夜中に目が覚めた私は、とても弱気になっていた。テーブルの上に出しっ放しになっていた2リットルのお茶のペットボトルをコップについで何杯か飲み、それから何をしていたか、よく覚えていない。テレビをつければ今はW杯中だから、私はサッカー観戦が嫌いではないから、楽しめることはわかっているが、電源を入れる気は起きなかった。
私はひたすら自分の人生を悔いていたし、父母がやがて死んでしまうことが悲しくてしかたなかったし、時間がどんどん過ぎ去ってしまって取り返しがつかなくなってしまうことが恨めしくて仕方がなかった。
私は何年か前から自分の死というのは、痛いとかつらいとかしんどいというのはあるけれど、自分がなくなってしまうのだから、そういうのもどこかの時点で完全に消え去る、それよりも他人の、家族や大切な人が死んで行くことの方が余程つらい、と考えるようになったが、そういう考え方は、なんの慰めにもならなかった。

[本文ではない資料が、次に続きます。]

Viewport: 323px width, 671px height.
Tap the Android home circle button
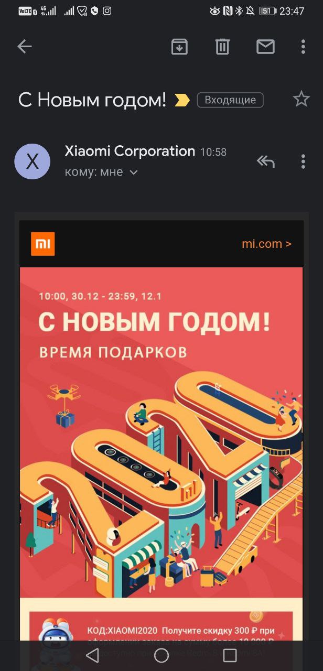[x=162, y=655]
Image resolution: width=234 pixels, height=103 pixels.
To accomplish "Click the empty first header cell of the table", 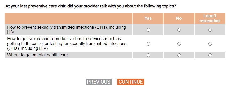I will 68,18.
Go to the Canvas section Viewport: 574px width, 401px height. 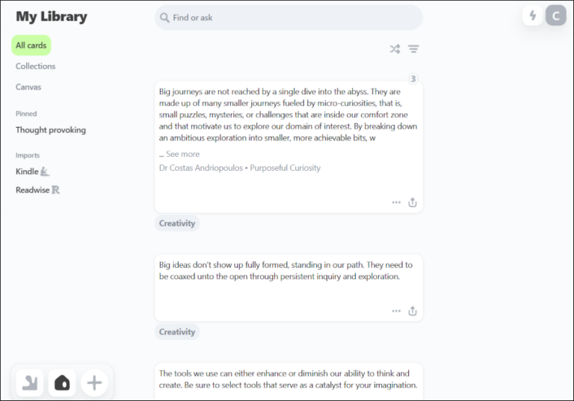click(28, 87)
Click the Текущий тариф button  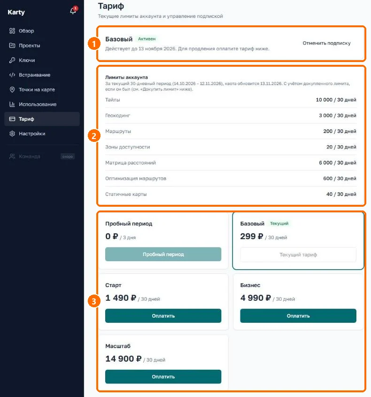(x=298, y=255)
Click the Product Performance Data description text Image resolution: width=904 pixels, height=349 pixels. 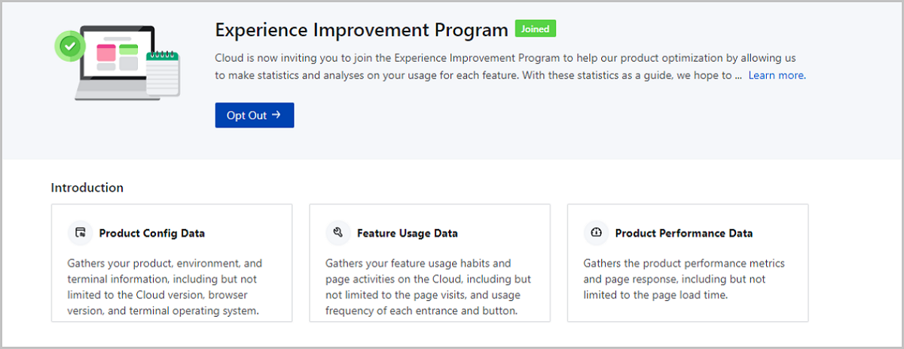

やがて私は、自分の死も他人の死も別々のものではなく、誰かが死んだら、自分の何分の1かも、死んだことになる、みたいなことを考えた。
それから眠くなるまで本を読もうとおもい、途中で地震があり、やがて眠くなったので寝た。
翌朝はそういう暗い気持ちはなくなり、昼休みには昨夜の出来事を、冗談ぽく同僚に話したら「病んでるね」と笑ってくれた。